Extracted data entries:
····················

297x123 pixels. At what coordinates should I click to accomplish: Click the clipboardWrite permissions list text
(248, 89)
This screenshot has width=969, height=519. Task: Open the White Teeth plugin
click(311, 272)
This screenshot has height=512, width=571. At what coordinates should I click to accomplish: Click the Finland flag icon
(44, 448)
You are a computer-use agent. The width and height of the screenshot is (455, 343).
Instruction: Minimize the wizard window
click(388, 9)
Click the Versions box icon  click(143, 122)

····················

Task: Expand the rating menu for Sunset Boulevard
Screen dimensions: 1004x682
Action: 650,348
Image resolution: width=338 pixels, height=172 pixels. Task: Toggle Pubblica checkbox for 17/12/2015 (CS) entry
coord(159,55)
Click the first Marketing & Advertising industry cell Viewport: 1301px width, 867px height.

····················

Brief:
Could you reproduce, exactly, every line above from the line with "Task: Expand the" to the line with "Click the first", and no other line? Both ends count.

Result of this exercise:
Task: Expand the rating menu for Sunset Boulevard
Screen dimensions: 1004x682
Action: 650,348
Image resolution: width=338 pixels, height=172 pixels. Task: Toggle Pubblica checkbox for 17/12/2015 (CS) entry
coord(159,55)
Click the first Marketing & Advertising industry cell Viewport: 1301px width, 867px height.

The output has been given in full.